Leaders of the seven major industrialised nations - the UK, US, Canada, Japan, France, Germany and Italy - are expected to set out plans to reduce emissions from farming, transport, and the making of steel and cement.
They will commit to protecting 30% of global land and marine areas for nature by 2030. They are also expected to pledge to almost halve their emissions by 2030, relative to 2010 levels. The UK has already surpassed that commitment.
Prime Minister Boris Johnson will hold a news conference on Sunday afternoon, the final day of a summit where he has clashed with EU leaders over the Brexit deal's requirements for checks on goods from Britain to Northern Ireland.
'Plain to see'
A video message from Sir David Attenborough was played to world leaders in Cornwall on Sunday as they set out their plans for meeting emissions targets.
Speaking beforehand, Sir David said: "The natural world today is greatly diminished... Our climate is warming fast. That is beyond doubt. Our societies and nations are unequal and that is sadly plain to see.
"But the question science forces us to address specifically in 2021 is whether as a result of these intertwined facts we are on the verge of destabilising the entire planet."
He said the decisions facing the world's richest countries were "the most important in human history".
As well as the measures on coal and ending almost all direct government support for the fossil fuel sector overseas, the G7 is expected to phase out petrol and diesel cars.
China, which according to one report was responsible for 27% of the world's greenhouse gases in 2019 - the most of any country - is not part of the G7.
Some progress made
By Roger Harrabin, environment analyst
Green campaigners say the summit's a flop because it failed to secure the cash previously promised for poor nations to cope with a heating climate on top of the Covid pandemic.
Charities warn developing nations won't co-operate with the vital climate summit in Glasgow in November (known as COP26) unless adequate support is offered to tackle both crises.
Rich nations previously pledged to hand $100bn a year to developing nations for climate assistance.
But although the G7 did offer some extra bilateral funding it's clear that falls short.
The G7's commitment to phase out coal at home and stop financing coal overseas is significant - it will heap pressure on China to follow.

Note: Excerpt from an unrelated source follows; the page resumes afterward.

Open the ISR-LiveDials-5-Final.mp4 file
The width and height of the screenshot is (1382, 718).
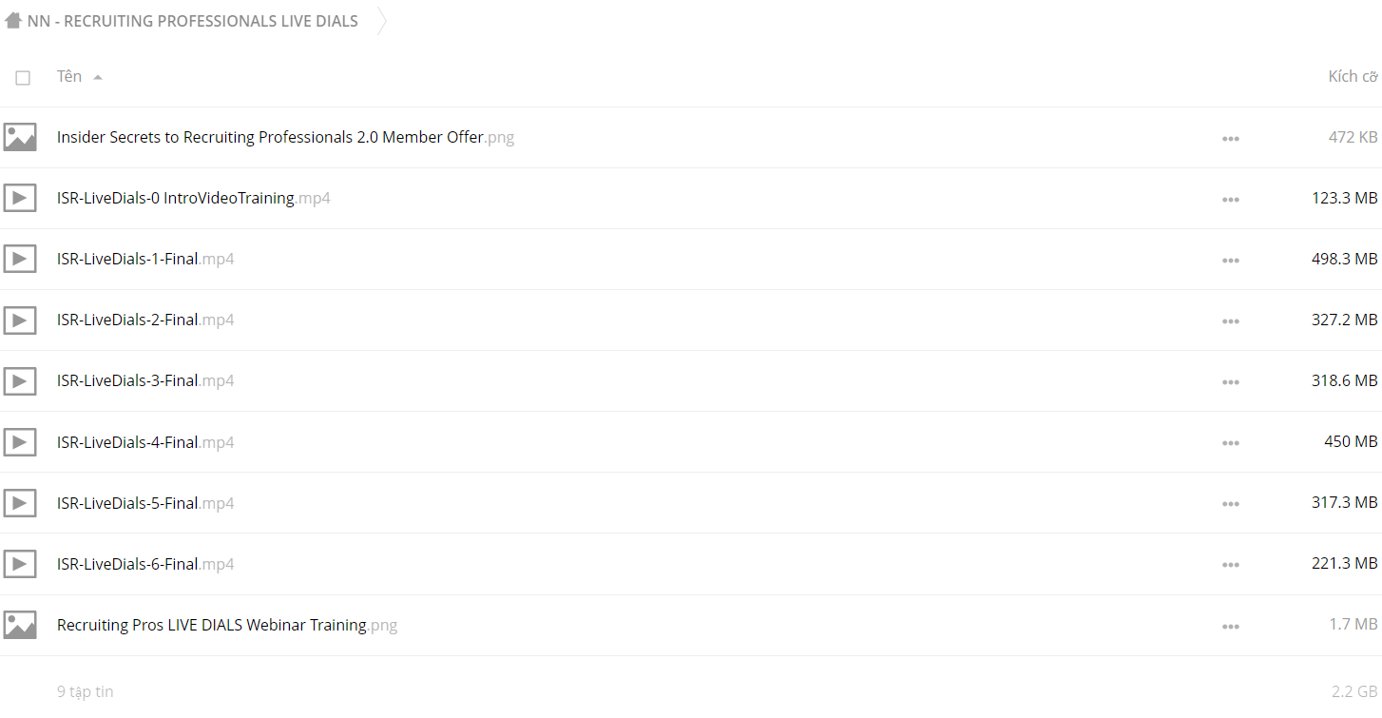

Details are still lacking, but there are also potentially important developments focusing finance to renewable energy and railways in developing nations to counterbalance China's Belt and Road mega-project.
So, some progress has been made. And the aim to strike a global climate-protecting agreement at the COP may still be just about in reach - unless the climate offers surprises of its own.
What is climate change?
The Earth's average temperature is about 15C (59F) but has been much higher and lower in the past.
There are natural fluctuations in the climate but scientists say temperatures are now rising faster than at many other times.
This is linked to the greenhouse effect, which describes how the Earth's atmosphere traps some of the Sun's energy.
Solar energy radiating back to space from the Earth's surface is absorbed by greenhouse gases and re-emitted in all directions.
This heats both the lower atmosphere and the surface of the planet. Without this effect, the Earth would be about 30C (86F) colder and hostile to life.
Scientists believe we are adding to the natural greenhouse effect, with gases released from industry and agriculture trapping more energy and increasing the temperature.
This is known as climate change or global warming. You can read our simple explainer here.
The G7 leaders are also expected to endorse a plan aimed at reversing the loss of biodiversity - a measure of how many different species live in ecosystems - by the end of the decade.
Mr Johnson is also launching a £500m fund to protect the world's oceans and marine life.
The "blue planet fund" will help countries including Ghana, Indonesia and Pacific Island states, tackle unsustainable fishing, protect and restore coastal ecosystems like mangroves and coral reefs, and reduce marine pollution.
A major UN report from 2019 said that global emissions of carbon dioxide must peak by 2020 to keep the planet from warming by more than 1.5C.